Na prática, a mudança permite que farmácias de manipulação licenciadas voltem a preparar esses peptídeos mediante prescrição médica — o equivalente, no sistema americano, às farmácias de manipulação que existem no Brasil. É importante entender o que a reclassificação não significa: passar para a Categoria 1 não equivale a uma aprovação da FDA para o composto, já que a maioria dessas moléculas nunca passou por ensaios clínicos de Fase 3.
O que de fato mudou foi o status regulatório: farmácias agora podem manipular legalmente esses peptídeos, desde que exista prescrição médica e justificativa clínica para o uso. Entre os efeitos esperados dessa mudança está uma possível redução de preços no mercado americano, já que a escassez provocada pela restrição imposta em 2023 havia inflado os valores cobrados por esses compostos — com mais farmácias voltando a operar, a tendência é que o preço no atacado desses peptídeos reclassificados se ajuste para baixo.
O momento da reclassificação coincide com um crescimento expressivo do mercado global de peptídeos terapêuticos, que deve avançar para US$ 164 bilhões neste ano, impulsionado principalmente pela demanda por tratamentos de diabetes, obesidade e câncer — categorias que respondem pela fatia mais robusta e cientificamente consolidada desse mercado.
Entre os compostos mais mencionados nesse debate regulatório estão a semaglutida, usada no tratamento de diabetes e obesidade, o BPC-157, associado à regeneração de tecidos, o GHK-Cu, ligado a propostas de rejuvenescimento da pele, e o MOTS-C, apelidado por parte do mercado de “peptídeo do exercício” por seu suposto efeito no metabolismo energético.

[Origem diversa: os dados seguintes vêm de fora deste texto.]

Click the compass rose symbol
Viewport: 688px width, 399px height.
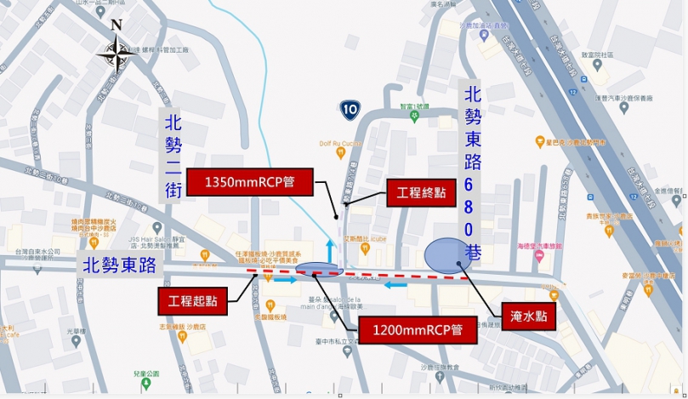click(113, 54)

No Brasil, o cenário regulatório segue mais restritivo do que o americano: a Anvisa só permite a comercialização de peptídeos presentes em medicamentos já registrados no país, e a importação para uso pessoal exige prescrição médica, licença específica da agência e respeito a um limite de seis unidades por trimestre. Peptídeos vendidos fora desse escopo — inclusive vários dos que ganham espaço nas redes sociais — seguem irregulares no país.

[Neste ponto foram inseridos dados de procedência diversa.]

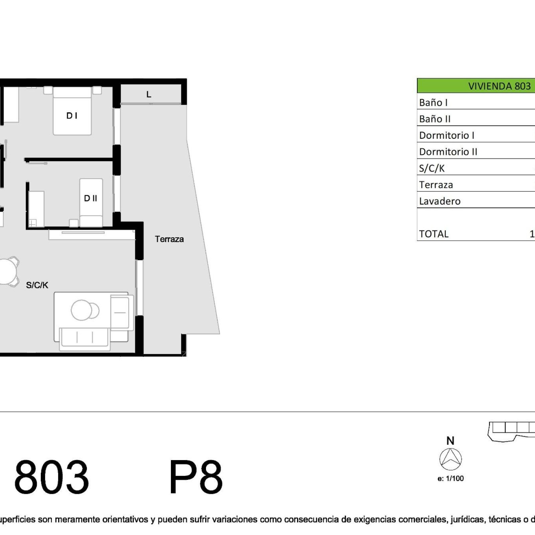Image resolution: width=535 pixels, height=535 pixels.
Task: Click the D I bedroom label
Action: pos(72,116)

O contraste entre a flexibilização americana e a cautela brasileira deve continuar gerando debate nos próximos meses, especialmente à medida que o mercado internacional de peptídeos segue em expansão acelerada e usuários brasileiros buscam, cada vez mais, informações sobre como essas substâncias são tratadas em diferentes países — um lembrete de que o uso sem orientação profissional segue oferecendo riscos reais à saúde, independentemente do status regulatório de cada composto.